>> begin PASSAGE

Er, didn't Tiger Woods get his nickname because of his violence and temper? Also, power dynamics, Whoopi. But aside from that, I don't feel comfortable about all this speculation in this circumstance.
I don't like the way people are sort of implying that since there might have been infidelity, she pretty much had the right to be violent with him, if that is indeed what happened. If she doesn't like what he is doing, get a divorce, not a golf club. And this is a good example of how the patriarchy hurts men, too- he can't go out and publicly talk about this (if it is true) because it would hurt his masculine image. That's why no one wants to talk about it- it seems better for him that way.
I find it odd that based on a broken back window, this whole scenario of an abusive Elin Woods has been created in the public mind. People at my job are talking about her like she clearly must be a batterer, which is really unfair. It's not as if the cops rang the doorbell and found Tiger with facial wounds. He had just been dragged unconscious from a crashed car. Why are people so eager to heap blame on his wife?
@Pantra: Since I didn't say it was Jezebel commenters, there is reason to believe that wasnt what I was saying. A quick jaunt around the internet will find you any number of people who say he deserved it.

>> end PASSAGE
>> begin SOURCE EXCERPT

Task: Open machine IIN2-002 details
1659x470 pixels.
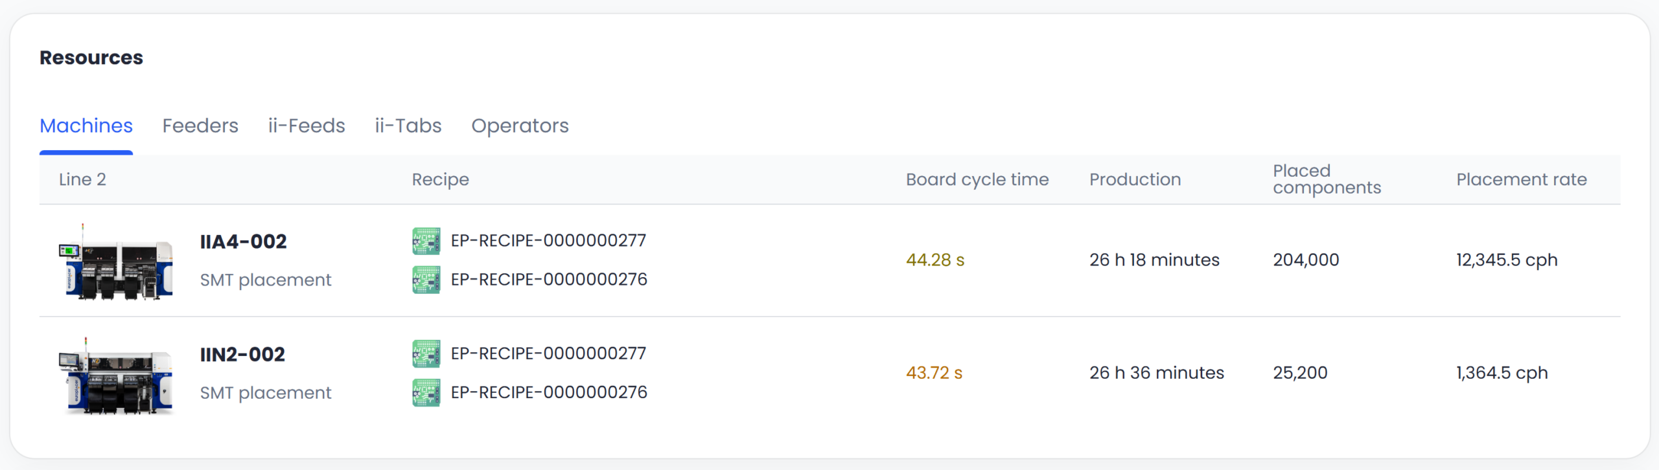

>> end SOURCE EXCERPT

## GIVEN TASK 1
In the Tiger Woods discussion, what is the scenario of an abusive Elin Woods said to be based on?
## GIVEN TASK 2
Write out the part of the Tiger Woods discussion starting with "Er, didn't Tiger" and going on through "him that way.".
## GIVEN TASK 3
Resume the Tiger Woods discussion, picking up right after its last sentence.
The material has no connection to the Tiger Woods discussion.

## EXPECTED OUTPUT 1
A broken back window.

## EXPECTED OUTPUT 2
Er, didn't Tiger Woods get his nickname because of his violence and temper? Also, power dynamics, Whoopi. But aside from that, I don't feel comfortable about all this speculation in this circumstance.
I don't like the way people are sort of implying that since there might have been infidelity, she pretty much had the right to be violent with him, if that is indeed what happened. If she doesn't like what he is doing, get a divorce, not a golf club. And this is a good example of how the patriarchy hurts men, too- he can't go out and publicly talk about this (if it is true) because it would hurt his masculine image. That's why no one wants to talk about it- it seems better for him that way.

## EXPECTED OUTPUT 3
I'm really tired of domestic violence and particularly Rhianna/Chris Brown being brought up. We don't really know what happened. There aren't any photos of a bruised and battered Tiger Woods. Maybe Elin hit him, maybe she broke the windows when he wasn't in the car, maybe she really went after him. We don't know.
Its pretty obvious that tiger woods was the victim of a violent assault which could have easily killed him. Its not him that should be investigated, but his wife. This is no different than what Chris Brown did to Rhianna except that it is female on male violence. Tiger Woods is keeping quiet to protect his wife. but if she is indeed prone to acts of violence than Tiger is not the upstanding man many are making him out to be. Why? Because someone else could be next if his wife doesn't bear responsibility for her actions and seek help.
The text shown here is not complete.